Percentage of Asymptomatic Infections Among the Tested Population

Ninety-five studies were included in the meta-analysis for the percentage of asymptomatic infections among the tested population, covering 29 776 306 tested individuals, among whom 11 516 had asymptomatic infections. The pooled percentage of asymptomatic infections among the tested population was 0.25% (95% CI, 0.23%-0.27%), with high heterogeneity among studies (I2 = 99%; P < .001) (eFigure 1 in the Supplement).

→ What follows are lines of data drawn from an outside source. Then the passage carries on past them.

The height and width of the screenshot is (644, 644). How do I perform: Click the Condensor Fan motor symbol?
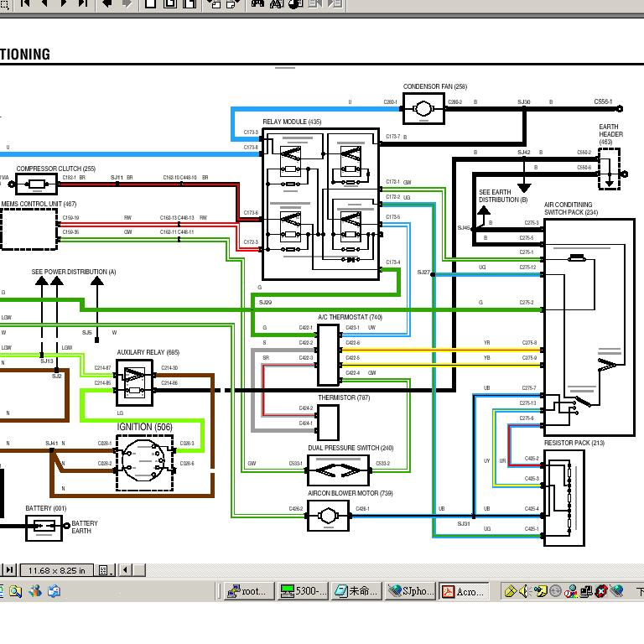click(x=423, y=107)
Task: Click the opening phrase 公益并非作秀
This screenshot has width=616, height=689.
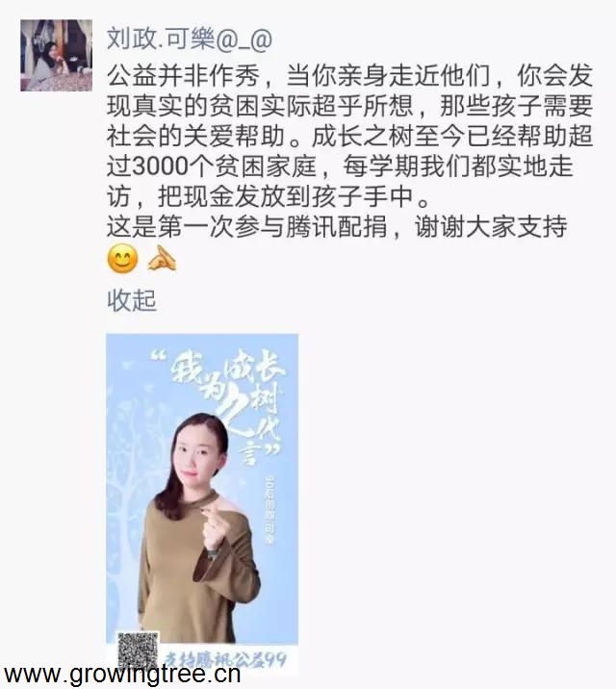Action: (183, 76)
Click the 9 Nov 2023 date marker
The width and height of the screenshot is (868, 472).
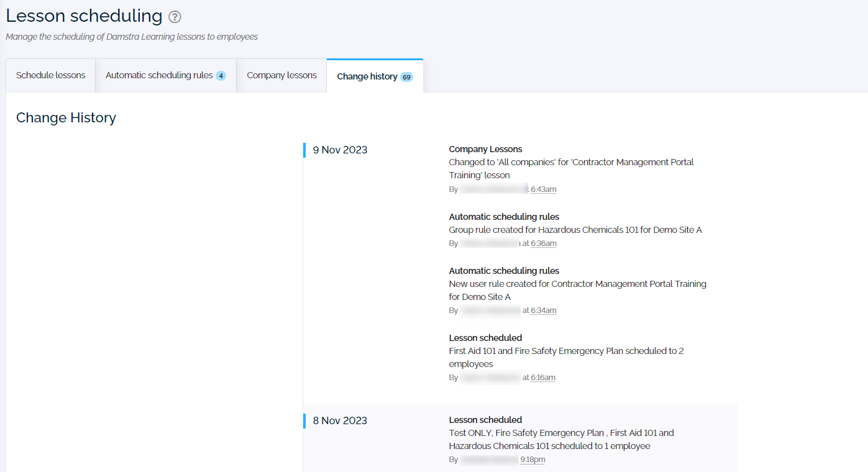[340, 150]
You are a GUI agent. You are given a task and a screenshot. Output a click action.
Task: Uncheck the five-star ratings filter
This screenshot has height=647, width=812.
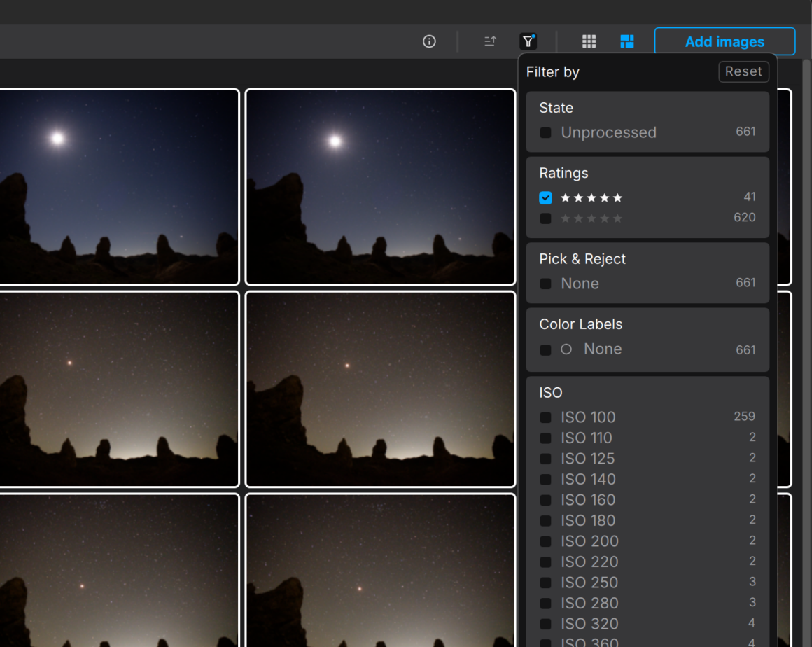pos(546,198)
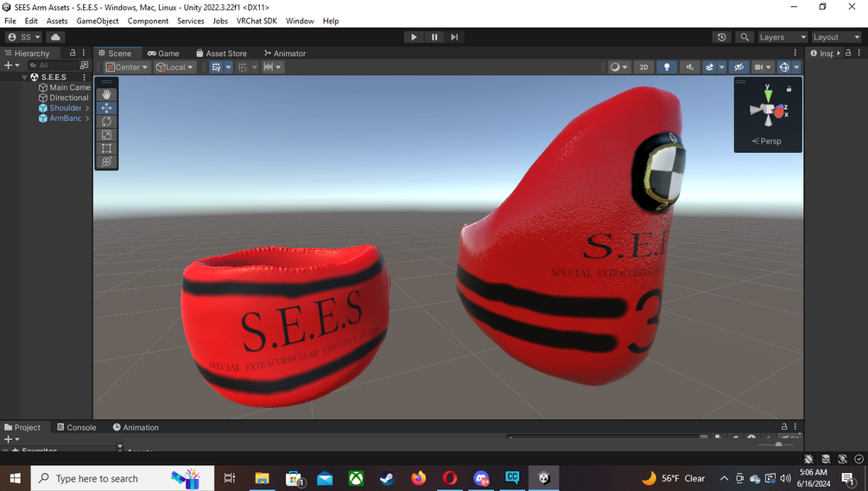Expand the Shoulder object in Hierarchy
The height and width of the screenshot is (491, 868).
[x=87, y=108]
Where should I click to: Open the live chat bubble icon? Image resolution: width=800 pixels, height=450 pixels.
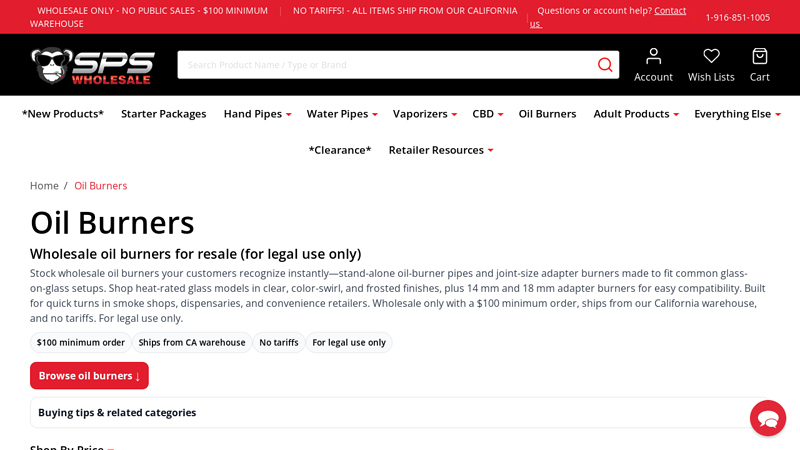768,418
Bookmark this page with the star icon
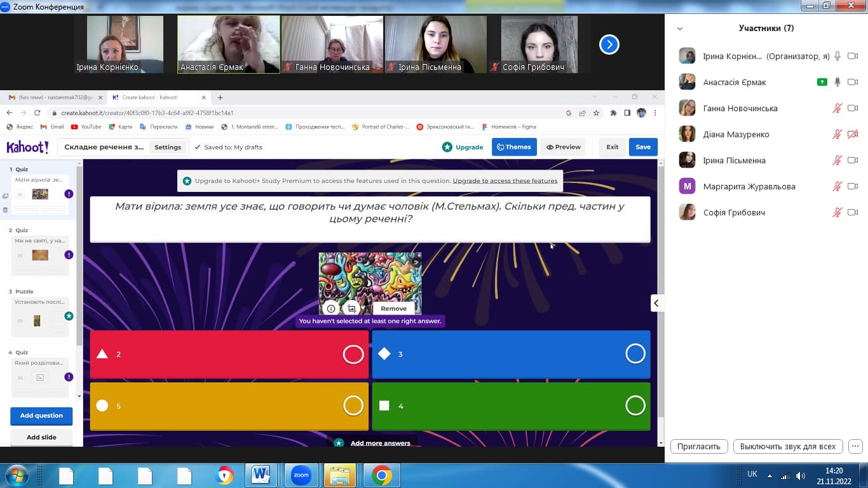The width and height of the screenshot is (868, 488). pos(596,112)
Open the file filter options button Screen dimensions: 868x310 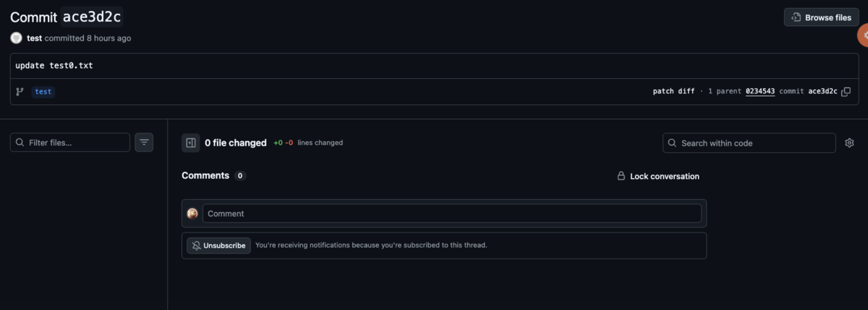coord(144,143)
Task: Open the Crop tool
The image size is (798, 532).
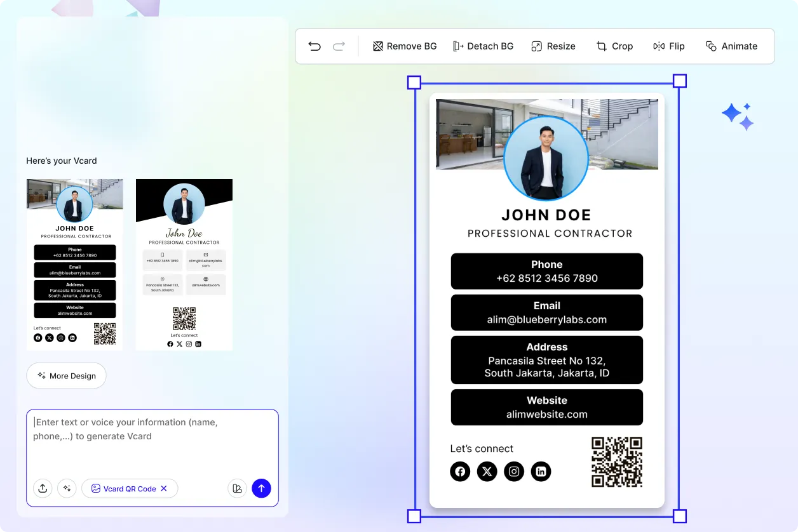Action: (x=614, y=46)
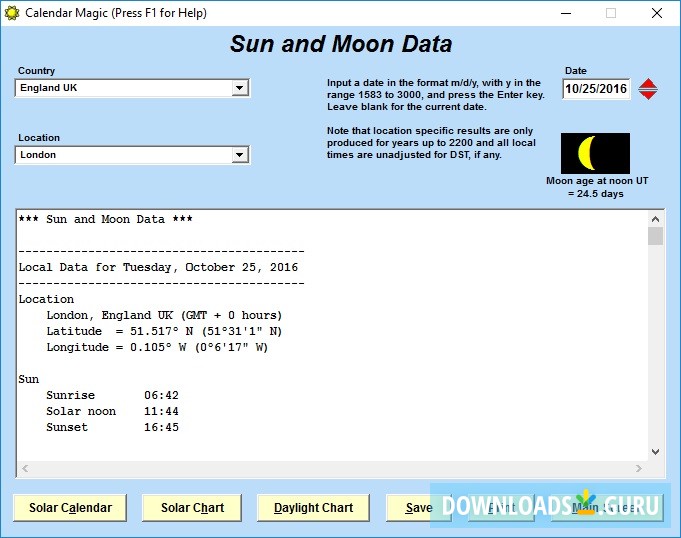Viewport: 681px width, 538px height.
Task: Click the red down arrow beside the date
Action: (x=648, y=94)
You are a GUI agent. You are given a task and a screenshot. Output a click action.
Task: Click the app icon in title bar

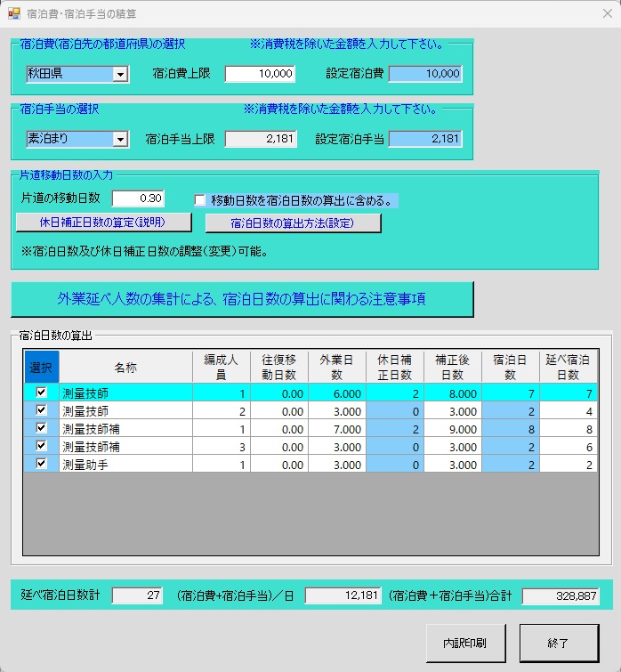click(13, 14)
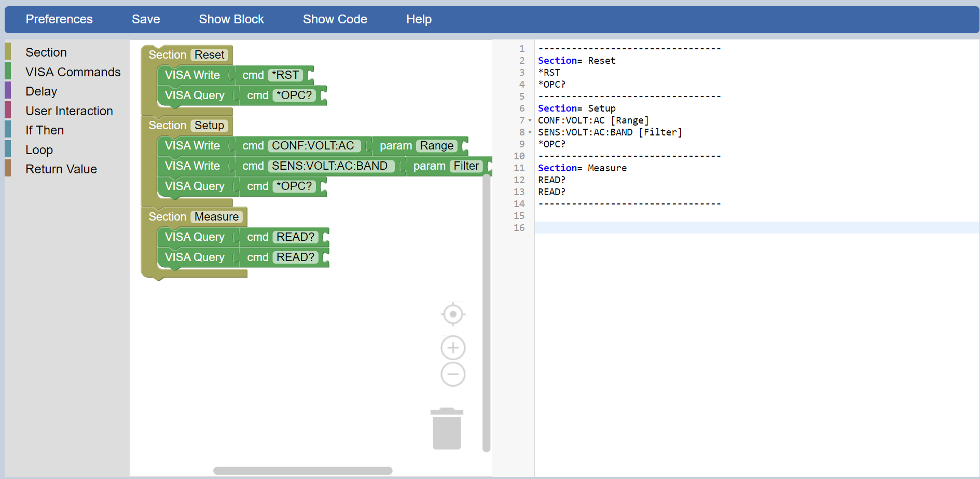Expand the VISA Commands toolbox category
This screenshot has width=980, height=479.
(73, 72)
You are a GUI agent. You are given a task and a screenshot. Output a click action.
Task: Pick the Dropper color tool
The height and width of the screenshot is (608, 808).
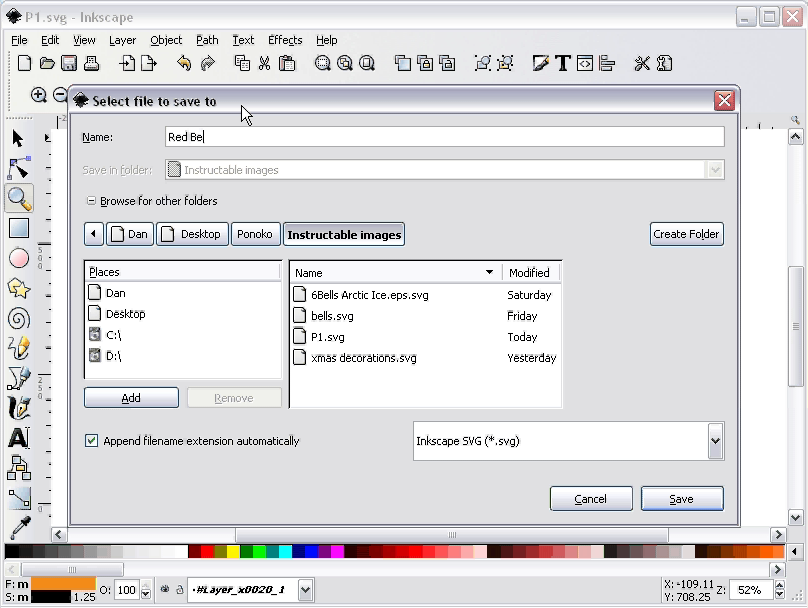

Among tested individuals in different study populations, the pooled percentage of asymptomatic infections was 4.52% (95% CI, 4.15%-4.89%) in nursing home residents or staff, 2.02% (95% CI, 1.66%-2.38%) in air or cruise travelers, 2.34% (95% CI, 1.89%-2.78%) in pregnant women, 1.46% (95% CI, 1.05%-1.88%) in close contacts, 0.75% (95% CI, 0.60%-0.90%) in health care workers or in-hospital patients, and 0.40% (95% CI, 0.18%-0.62%) in community residents. The pooled percentage of asymptomatic infections was 0.90% (95% CI, 0.87%-0.93%) in Europe, 0.47% (95% CI, 0.39%-0.54%) in North America, and 0.05% (95% CI, 0.04%-0.07%) in Asia. The pooled percentage was higher in developed countries (0.70% [95% CI, 0.67%-0.73%]), studies published in July or later (0.29% [95% CI, 0.27%-0.31%]), studies with a sample size of less than 100 (6.74% [95% CI, 4.69%-8.80%]), and cohort studies (2.98% [95% CI, 2.68%-3.29%]). In studies with MFR of 0.5 to less than 1.0, the pooled percentage was higher (3.91%; [95% CI, 3.14%-4.68%]). The pooled percentage was higher when the mean age of the study population was 60 years or older (3.69% [95% CI, 2.99%-4.39%]) (Figure 2).

Figure 2.

Percentage of Asymptomatic Infections Among the Tested Population by Subgroups

Includes 29 776 306 tested individuals, among whom 11 516 had asymptomatic infections.

Percentage of Asymptomatic Infections Among the Tested Population by Subgroups

Includes 29 776 306 tested individuals, among whom 11 516 had asymptomatic infections.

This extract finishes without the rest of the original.